Flexible resonant acoustic sensors have attracted substantial attention as an essential component for intuitive human-machine interaction (HMI) in the future voice user interface (VUI). Several researches have been reported by mimicking the basilar membrane but still have dimensional drawback due to limitation of controlling a multifrequency band and broadening resonant spectrum for full-cover phonetic frequencies. Here, highly sensitive piezoelectric mobile acoustic sensor (PMAS) is demonstrated by exploiting an ultrathin membrane for biomimetic frequency band control. Simulation results prove that resonant bandwidth of a piezoelectric film can be broadened by adopting a lead-zirconate-titanate (PZT) membrane on the ultrathin polymer to cover the entire voice spectrum. Machine learning–based biometric authentication is demonstrated by the integrated acoustic sensor module with an algorithm processor and customized Android app. Last, exceptional error rate reduction in speaker identification is achieved by a PMAS module with a small amount of training data, compared to a conventional microelectromechanical system microphone.

 

FIG. 4 Machine learning–based mobile biometric authentication of PMAS module.

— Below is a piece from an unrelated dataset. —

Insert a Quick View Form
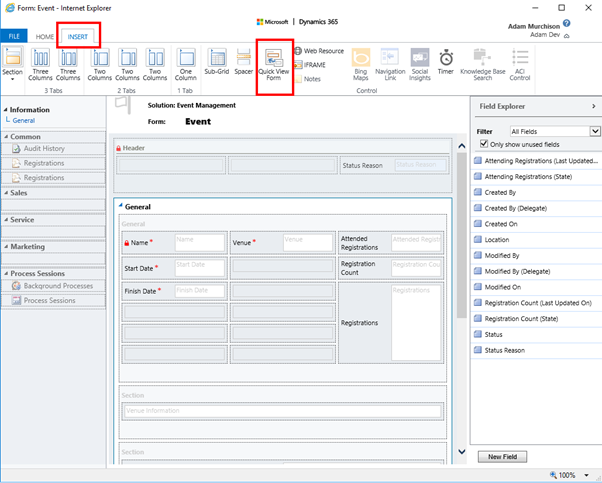Screen dimensions: 602x483 274,66
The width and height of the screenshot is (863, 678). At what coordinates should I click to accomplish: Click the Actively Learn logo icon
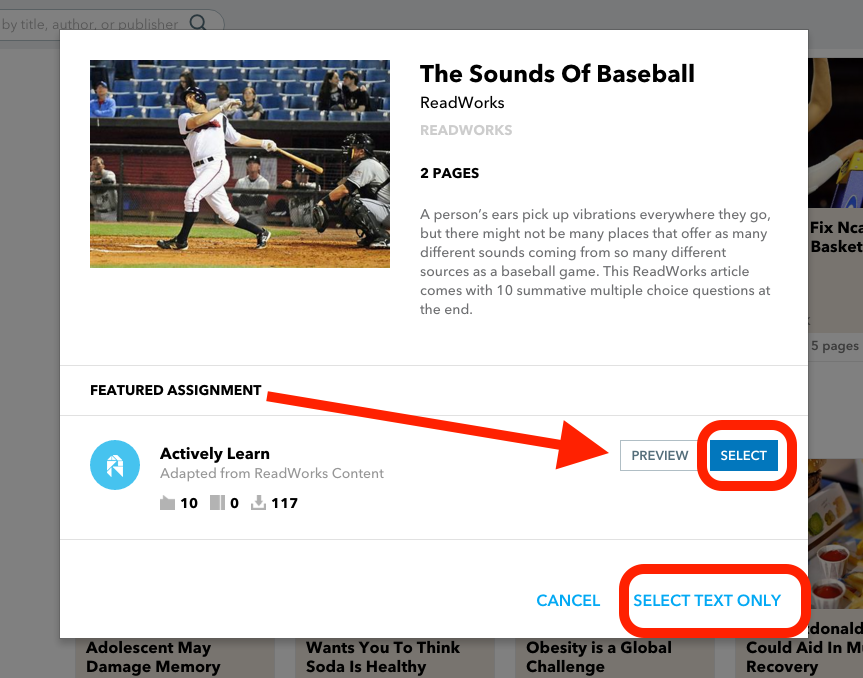pyautogui.click(x=115, y=465)
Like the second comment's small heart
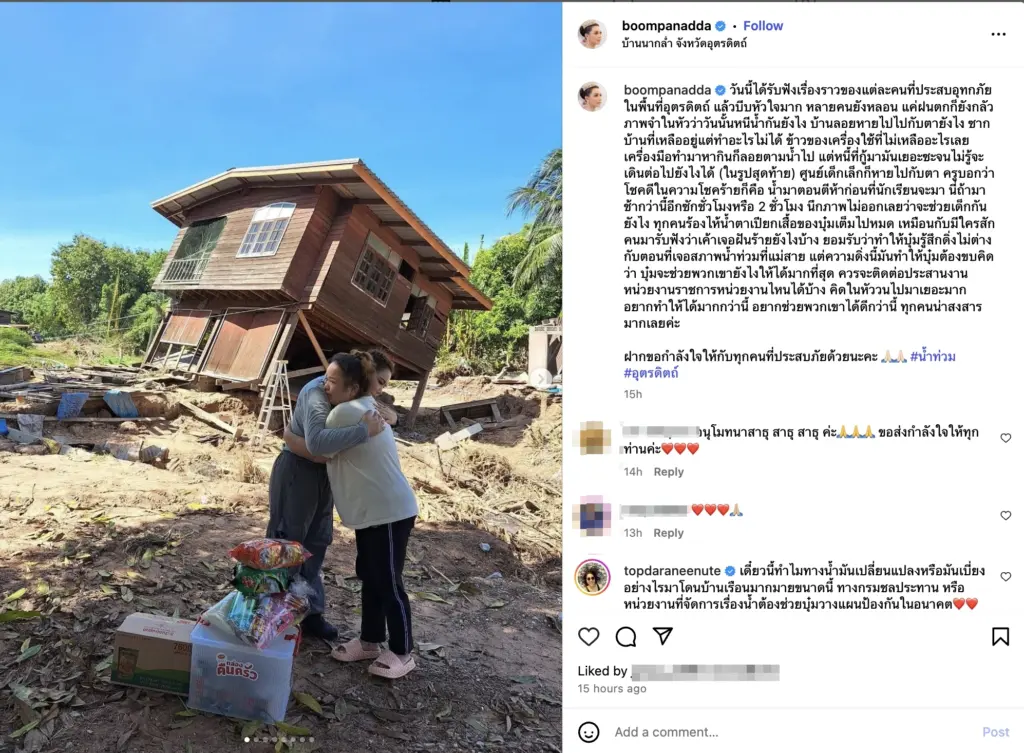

(A) Schematic diagram of machine learning (ML)–based mobile biometric authentication using PMAS module. The multichannel signals of PMAS were wirelessly transferred to algorithm database for access control to a smartphone. (B) Comparison of voice feature between original sound and PMAS module signal. The graphs include voltage signal of time domain, FFT response, and STFT spectrogram. (C) Flowchart of GMM algorithm for speaker training and testing procedures composed of signal averaging, feature extraction, and layer formation. The speaker decision was performed by comparing the input voice information with pretrained dataset. (D) Speaker identification error rate of the PMAS module outperforming a commercial MEMS microphone in condition of 150 data training, 150 data testing, and seven mixtures. (E) Real-time mobile biometric authentication demonstrated by PMAS module and customized smartphone app for access permission and prohibition in condition of five training and one testing words. Photo credit: Hee Seung Wang, Korea Advanced Institute of Science and Technology.